▶ [Work required]
Whichever lines of the entries hold the word "each" should be identified and copied.

▶ [Supplied entries]
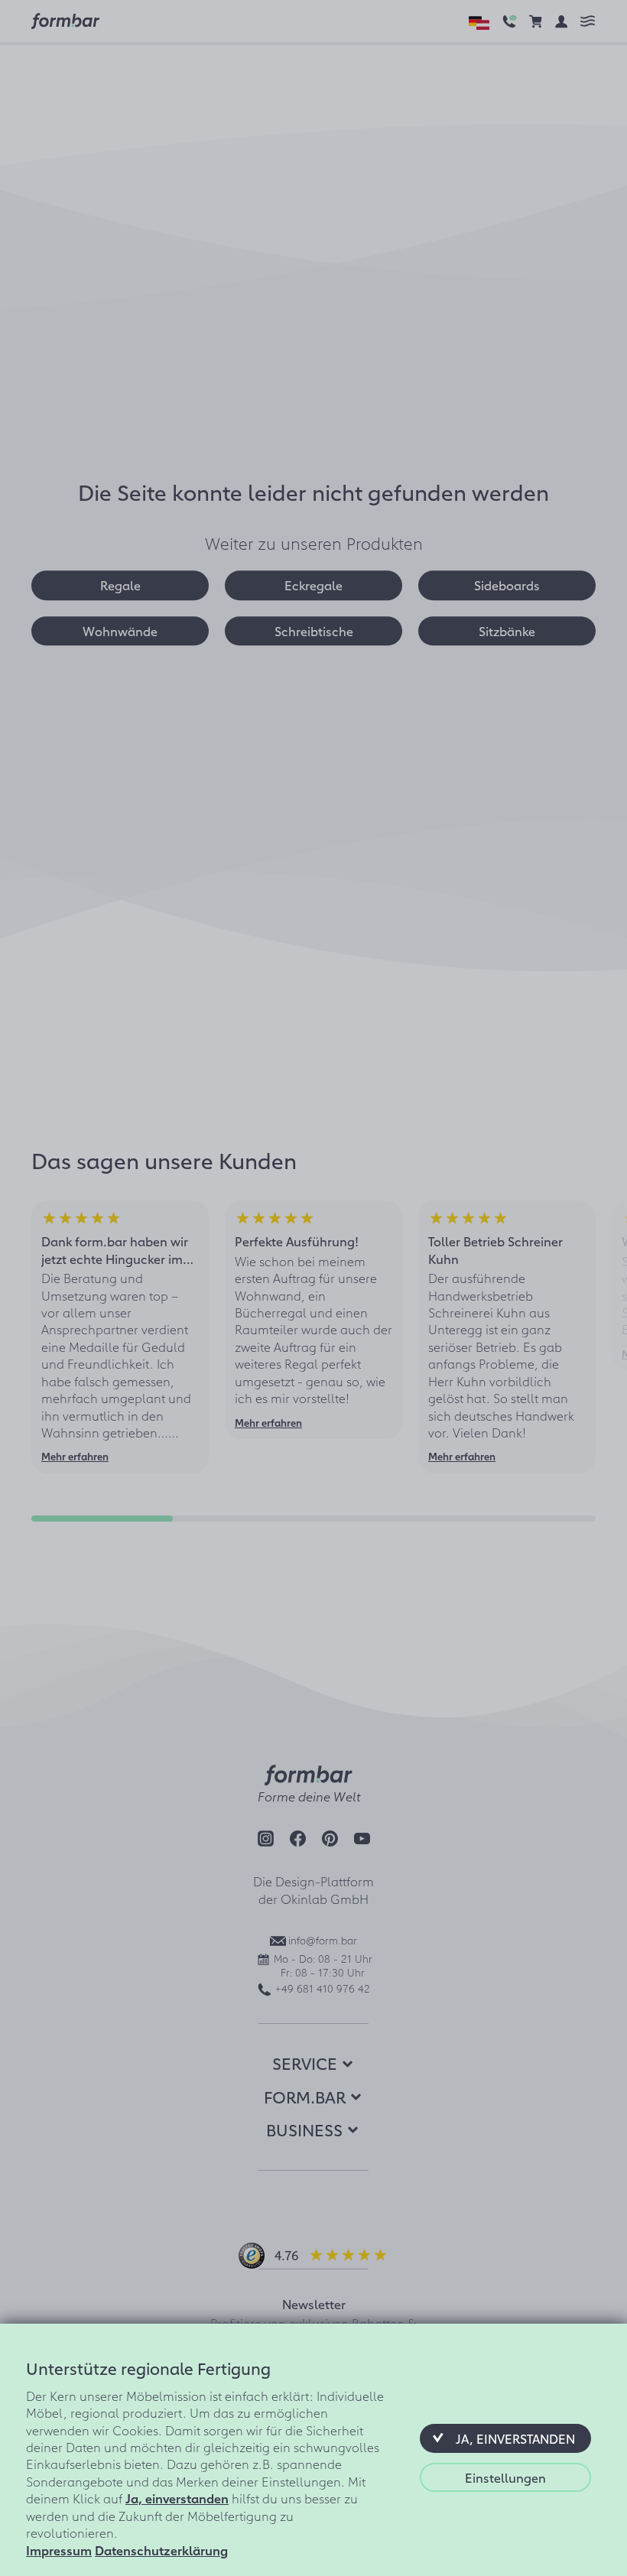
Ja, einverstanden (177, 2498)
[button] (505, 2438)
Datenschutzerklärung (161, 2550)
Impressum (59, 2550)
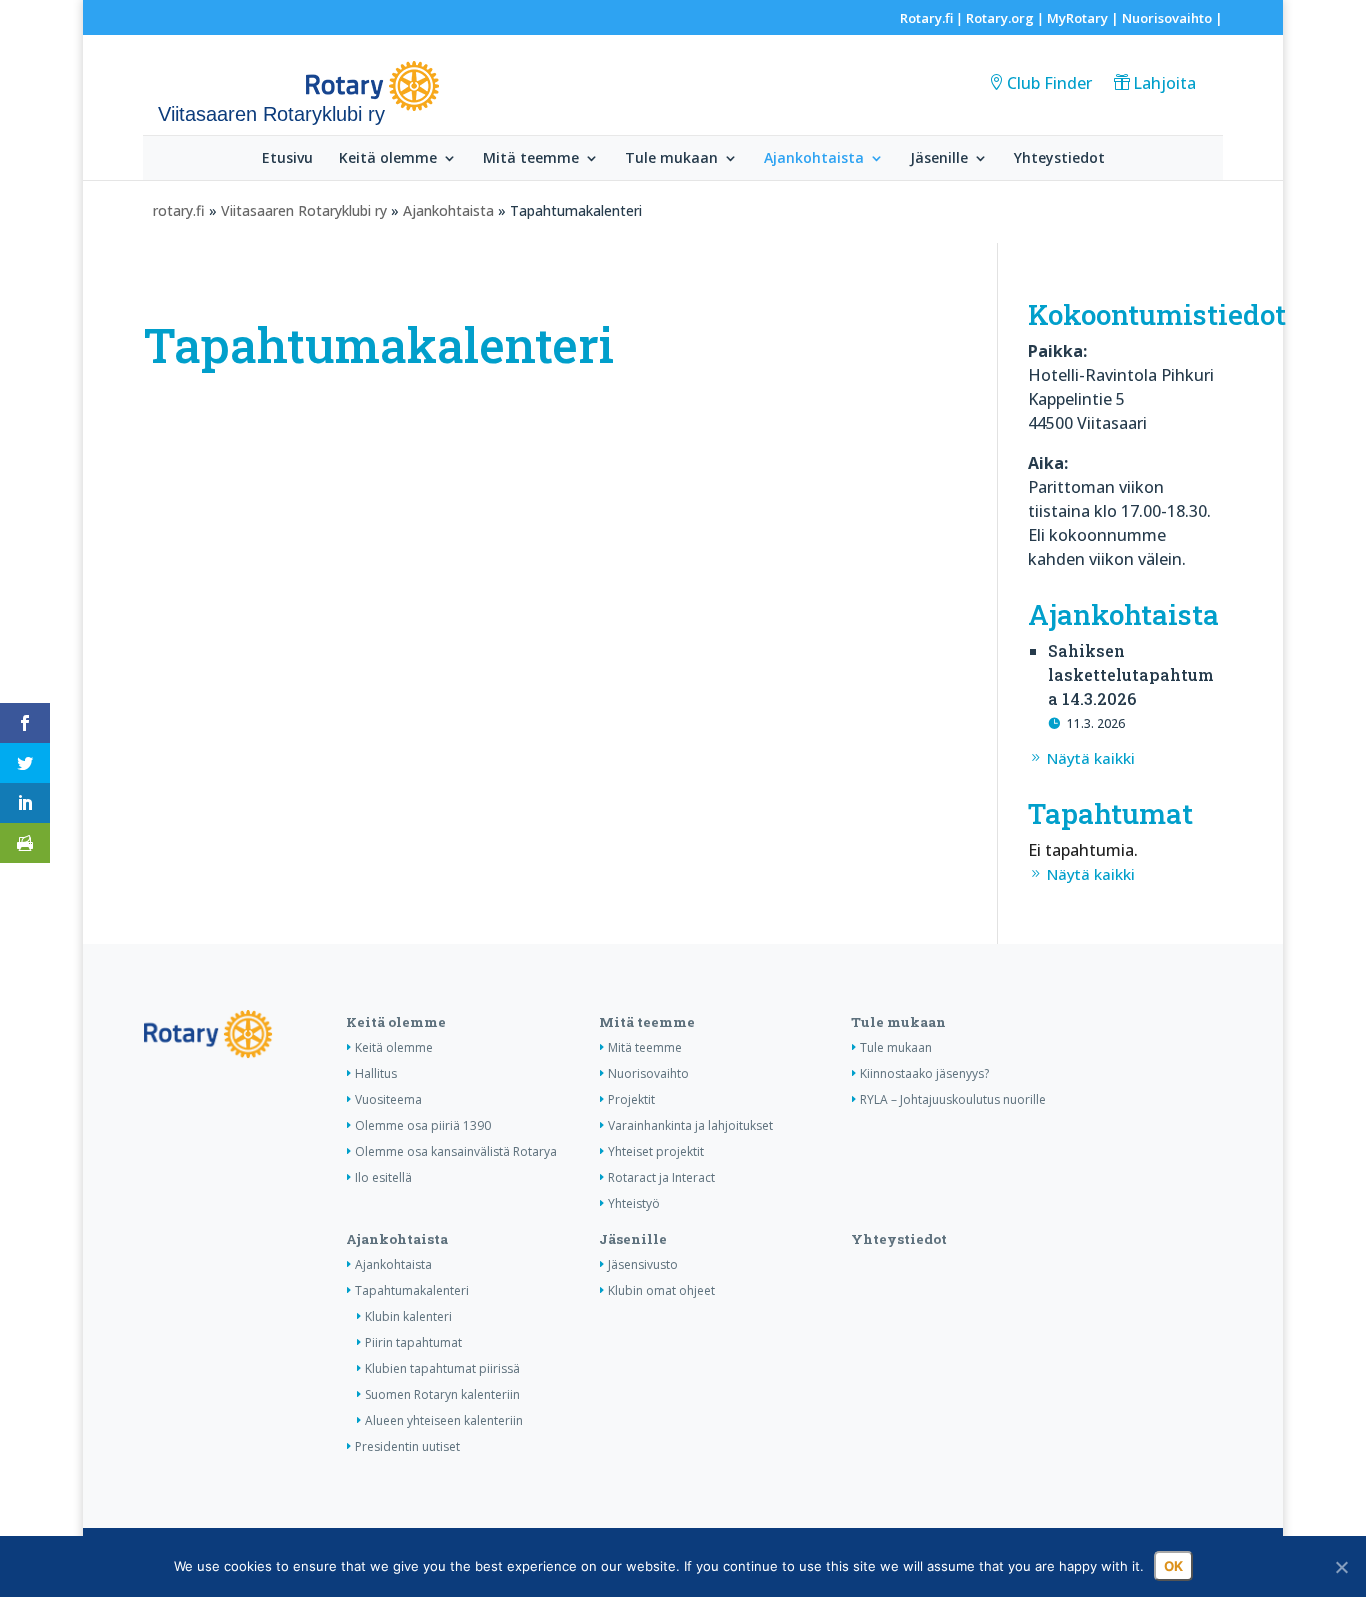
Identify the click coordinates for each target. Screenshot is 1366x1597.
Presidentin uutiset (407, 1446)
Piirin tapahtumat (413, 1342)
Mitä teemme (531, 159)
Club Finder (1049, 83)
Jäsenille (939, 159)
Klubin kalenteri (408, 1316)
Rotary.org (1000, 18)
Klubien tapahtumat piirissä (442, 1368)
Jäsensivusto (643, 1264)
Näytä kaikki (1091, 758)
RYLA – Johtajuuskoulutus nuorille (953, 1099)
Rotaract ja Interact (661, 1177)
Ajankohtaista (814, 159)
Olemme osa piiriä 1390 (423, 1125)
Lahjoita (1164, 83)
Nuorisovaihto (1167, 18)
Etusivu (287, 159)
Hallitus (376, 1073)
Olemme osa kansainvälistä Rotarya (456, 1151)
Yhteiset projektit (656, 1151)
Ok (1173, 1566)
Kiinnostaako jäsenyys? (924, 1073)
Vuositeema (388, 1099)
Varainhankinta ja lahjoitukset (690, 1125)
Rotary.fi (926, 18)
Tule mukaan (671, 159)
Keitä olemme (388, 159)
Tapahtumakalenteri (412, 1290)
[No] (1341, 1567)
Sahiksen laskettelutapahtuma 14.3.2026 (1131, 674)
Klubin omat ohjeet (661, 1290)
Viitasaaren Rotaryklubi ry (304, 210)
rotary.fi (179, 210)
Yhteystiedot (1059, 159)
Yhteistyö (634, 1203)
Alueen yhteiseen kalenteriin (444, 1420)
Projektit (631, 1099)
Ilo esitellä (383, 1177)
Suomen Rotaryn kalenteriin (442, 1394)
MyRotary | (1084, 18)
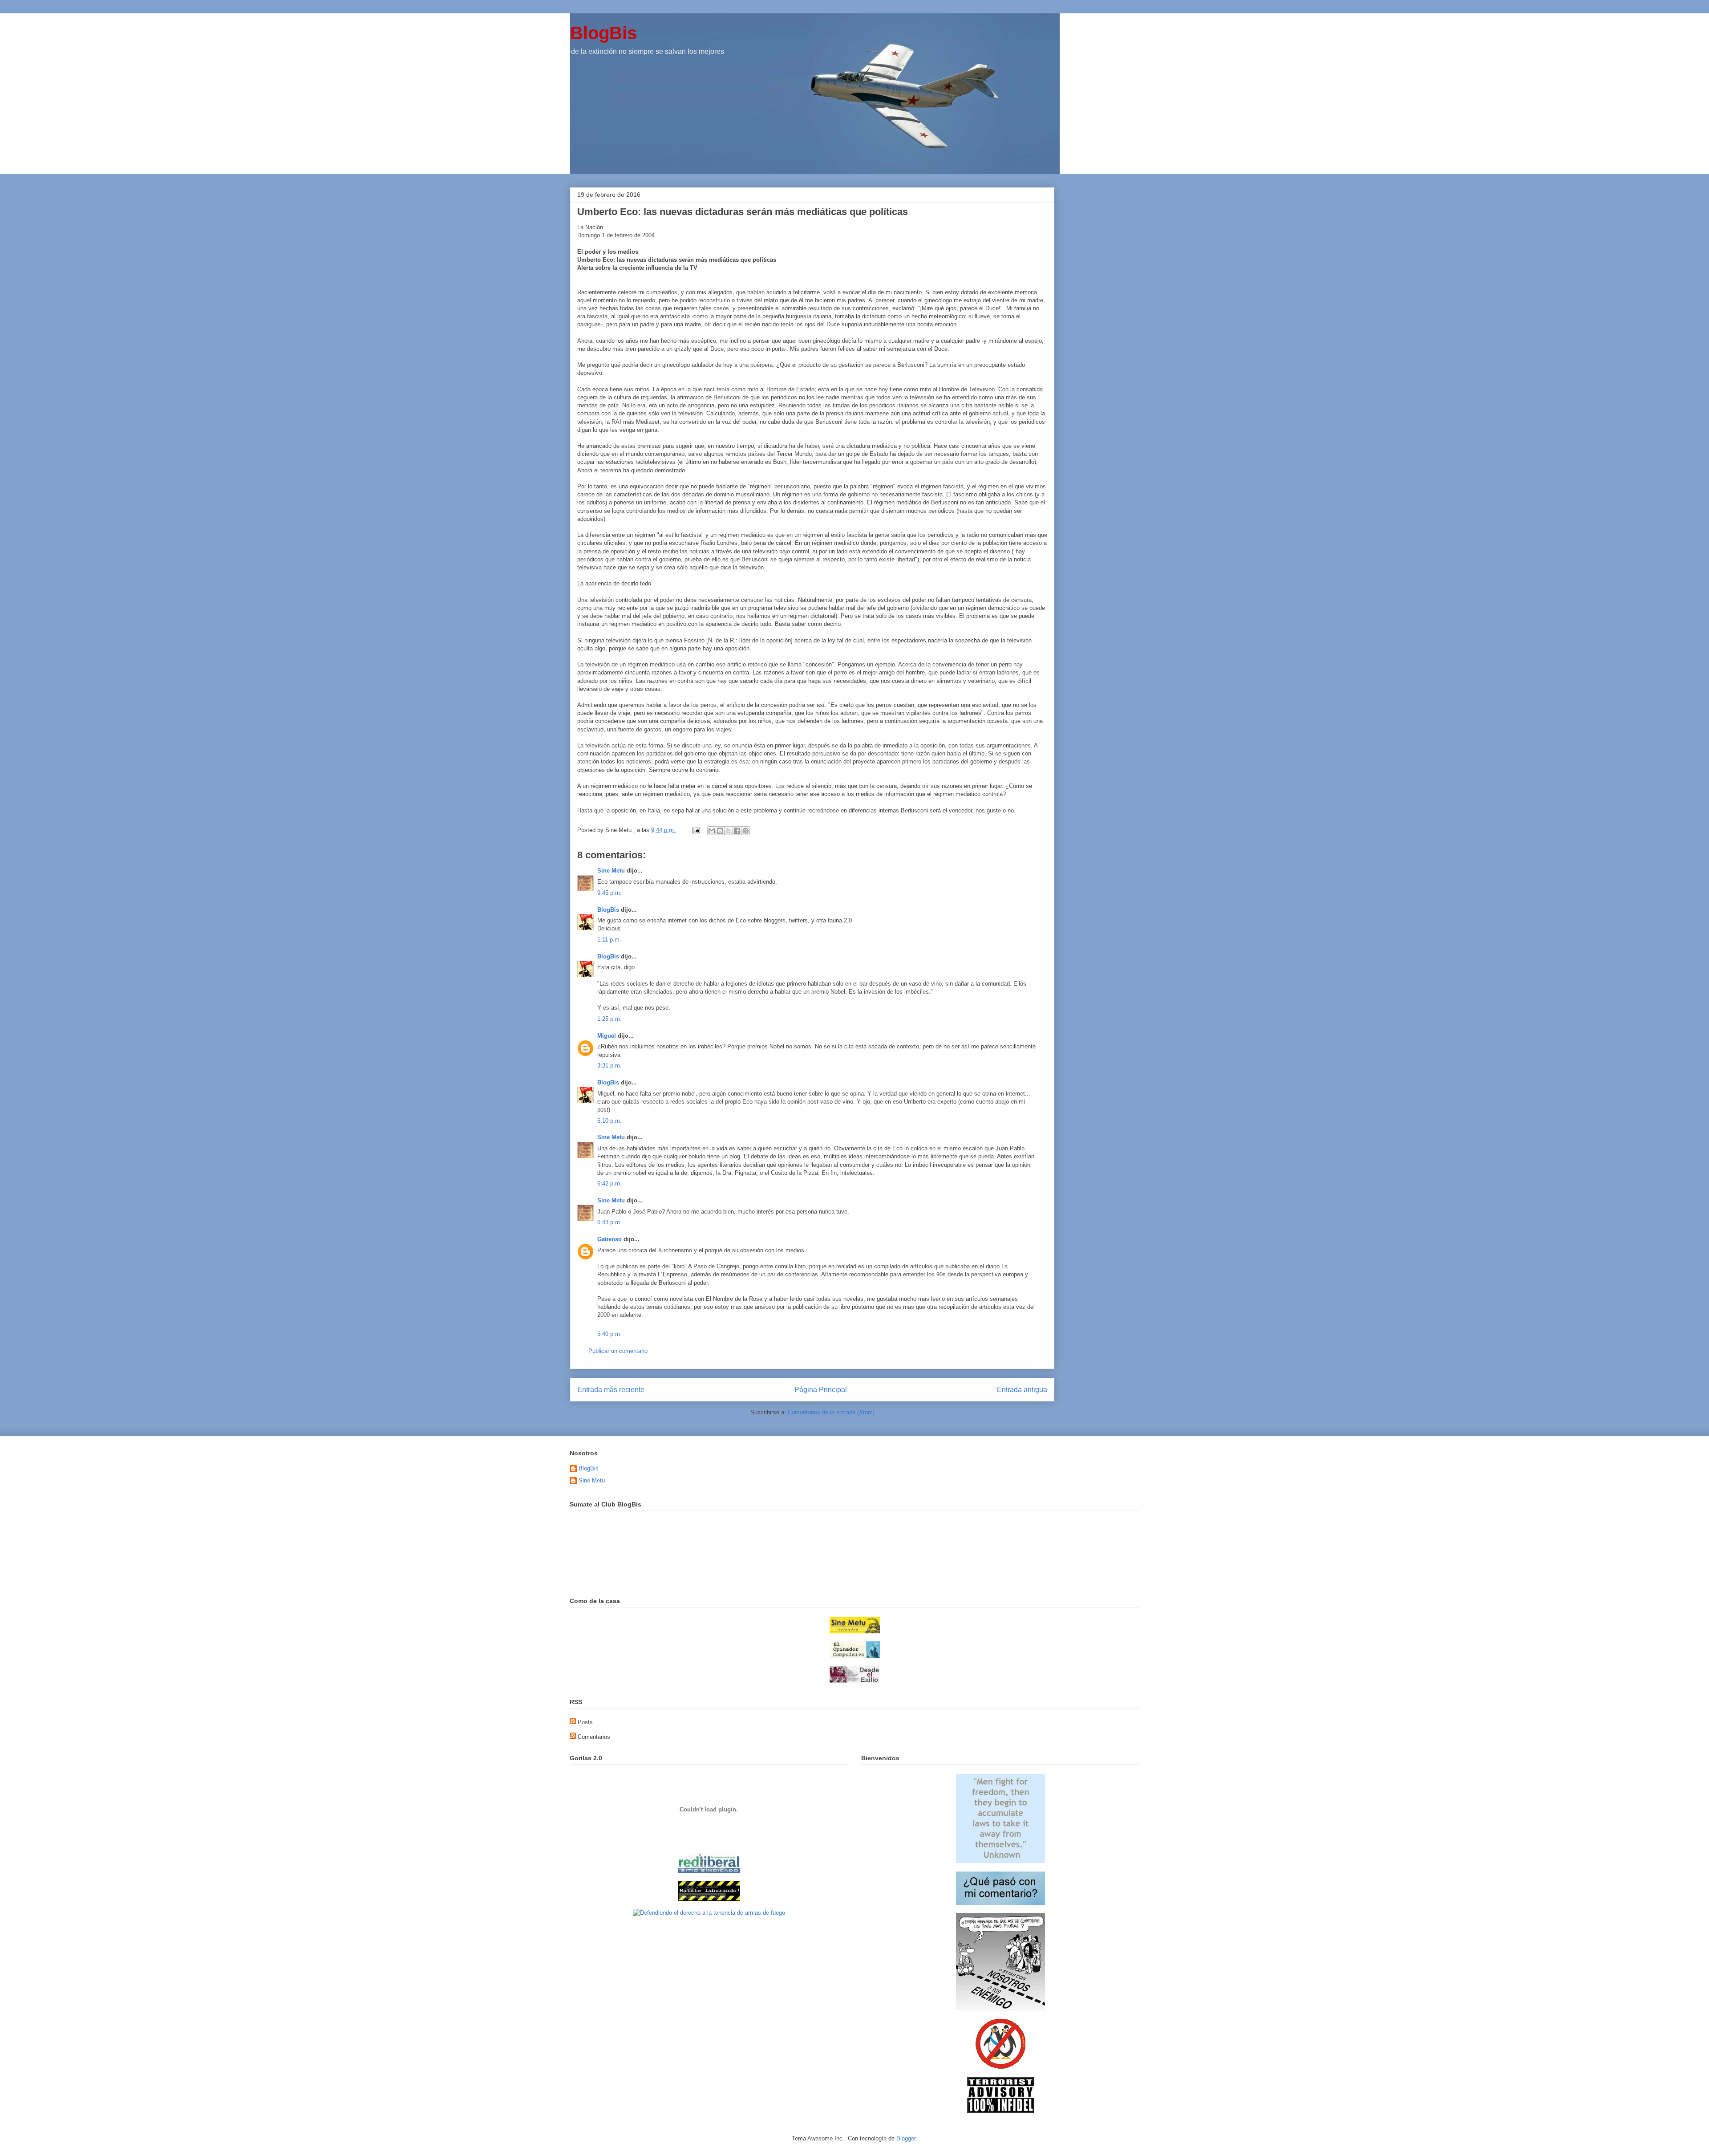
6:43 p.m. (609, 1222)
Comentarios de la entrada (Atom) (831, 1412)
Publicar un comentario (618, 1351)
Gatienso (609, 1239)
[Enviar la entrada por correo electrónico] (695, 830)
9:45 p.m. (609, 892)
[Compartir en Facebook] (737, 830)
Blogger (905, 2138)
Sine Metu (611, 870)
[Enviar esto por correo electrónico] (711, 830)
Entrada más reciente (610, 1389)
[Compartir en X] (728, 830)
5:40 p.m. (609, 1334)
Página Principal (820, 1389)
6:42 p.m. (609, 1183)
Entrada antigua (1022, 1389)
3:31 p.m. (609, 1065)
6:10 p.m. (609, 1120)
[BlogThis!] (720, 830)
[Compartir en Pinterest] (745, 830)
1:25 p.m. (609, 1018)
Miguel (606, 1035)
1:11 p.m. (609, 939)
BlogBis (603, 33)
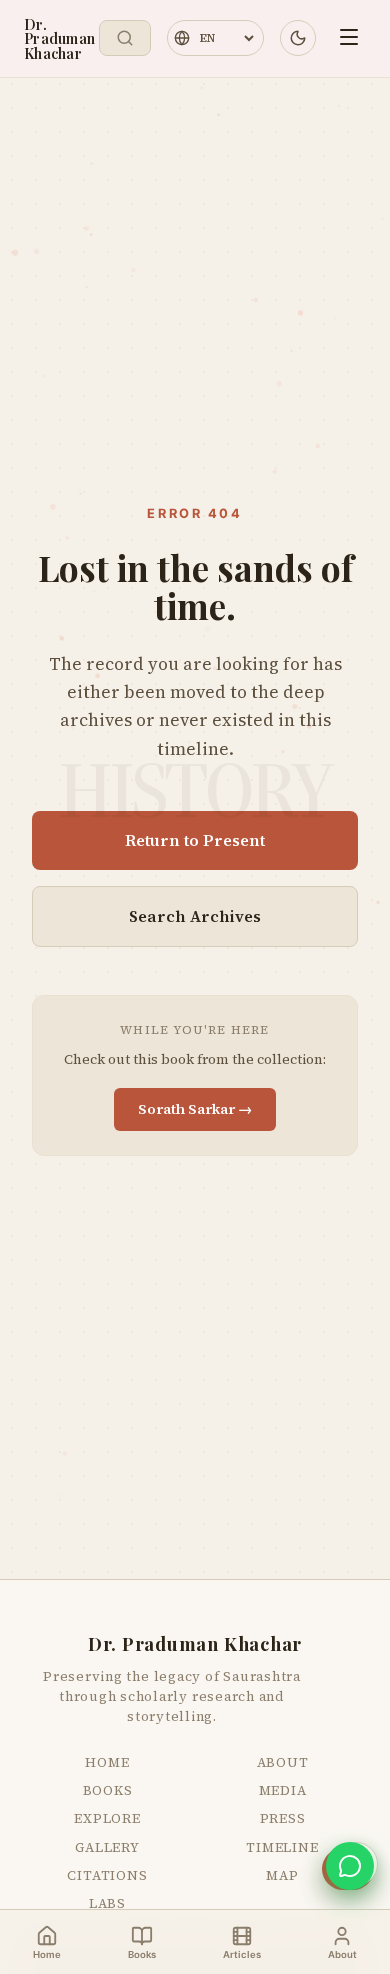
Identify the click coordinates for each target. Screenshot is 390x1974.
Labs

▶ [Solution below]
Identify the click coordinates for each target. Screenshot is 1366x1597.
Identify the click coordinates for each target. Screenshot is 390x1974.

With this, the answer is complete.